6. Prioritize paths according to a metric that makes sense for your problem. This may be done by writing a custom state
   searcher plugin. S2E comes with several examples of searchers that aim to maximize code coverage as fast as
   possible.

How to keep memory usage low?
=============================

You can use several options, depending on your needs.

* Disable forking when a memory limit is reached using the ``ResourceMonitor`` plugin.

* Explicitly kill unneeded paths. For example, if you want to achieve high code coverage and know that some path is
  unlikely to cover any new code, kill it.

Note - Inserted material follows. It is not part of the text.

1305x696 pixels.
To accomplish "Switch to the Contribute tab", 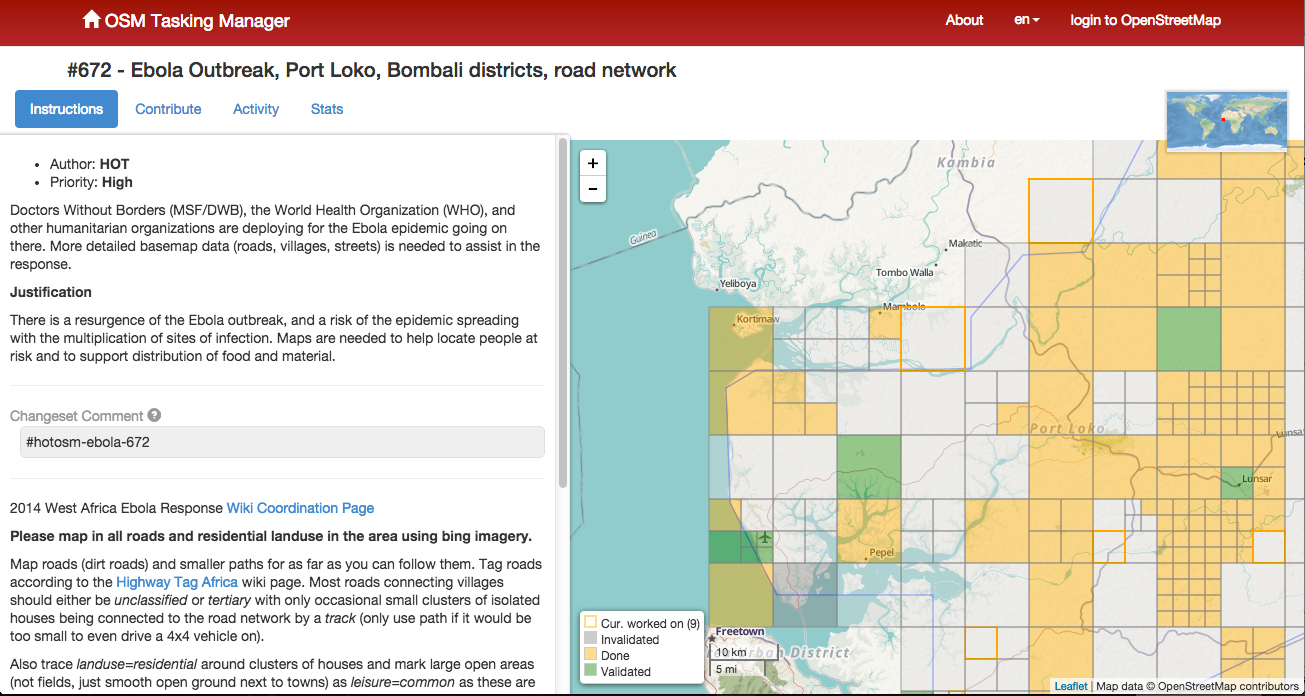I will 168,109.
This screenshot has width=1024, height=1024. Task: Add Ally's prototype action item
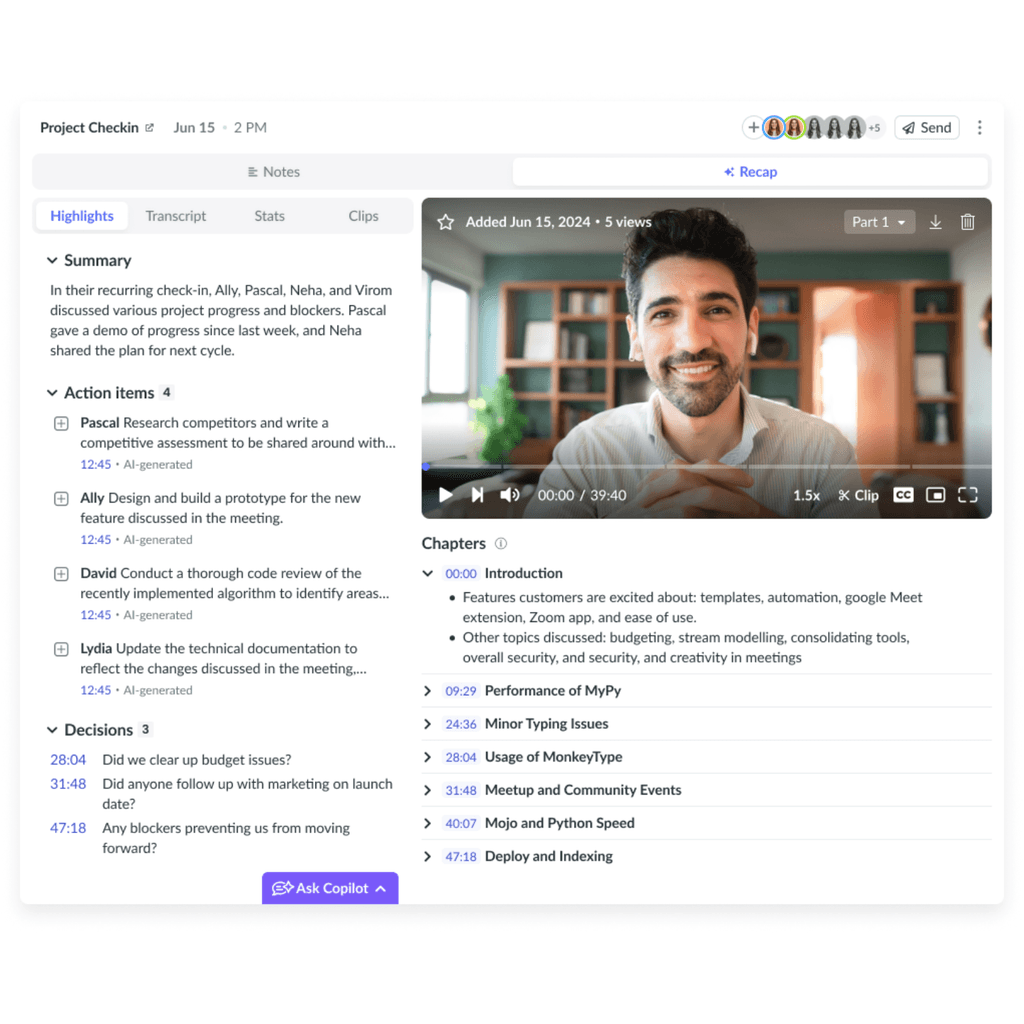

How much time is the constraint solver taking to solve constraints?
===================================================================

Enable logging for constraint solving queries:

.. code-block:: lua

    s2e = {
        kleeArgs = {
            "--use-query-log",
            "--use-query-pc-log",
        }
    }

With this configuration S2E generates two logs: ``s2e-last/queries.pc`` and ``s2e-last/solver-queries.qlog``. Look for
"Elapsed time" in the logs.

What do the various fields in ``stats.csv`` mean?
=================================================

You can open ``stats.csv`` in a spreadsheet as a CSV file. Most of the fields are self-explanatory. Here are the
trickiest ones:

* ``QueryTime`` shows how much time KLEE spent in the solver.
* ``CexCacheTime`` adds to that time also the time spent while looking for a solution in a counter-example cache (which
  is enabled by the ``--use-cex-cache`` KLEE option). ``SolverTime`` shows how much time KLEE spent in total while
  solving queries (this includes all the solver optimizations that could be enabled by various solver-related KLEE
  options).
* ``ForkTime`` shows how much time KLEE spent on forking states.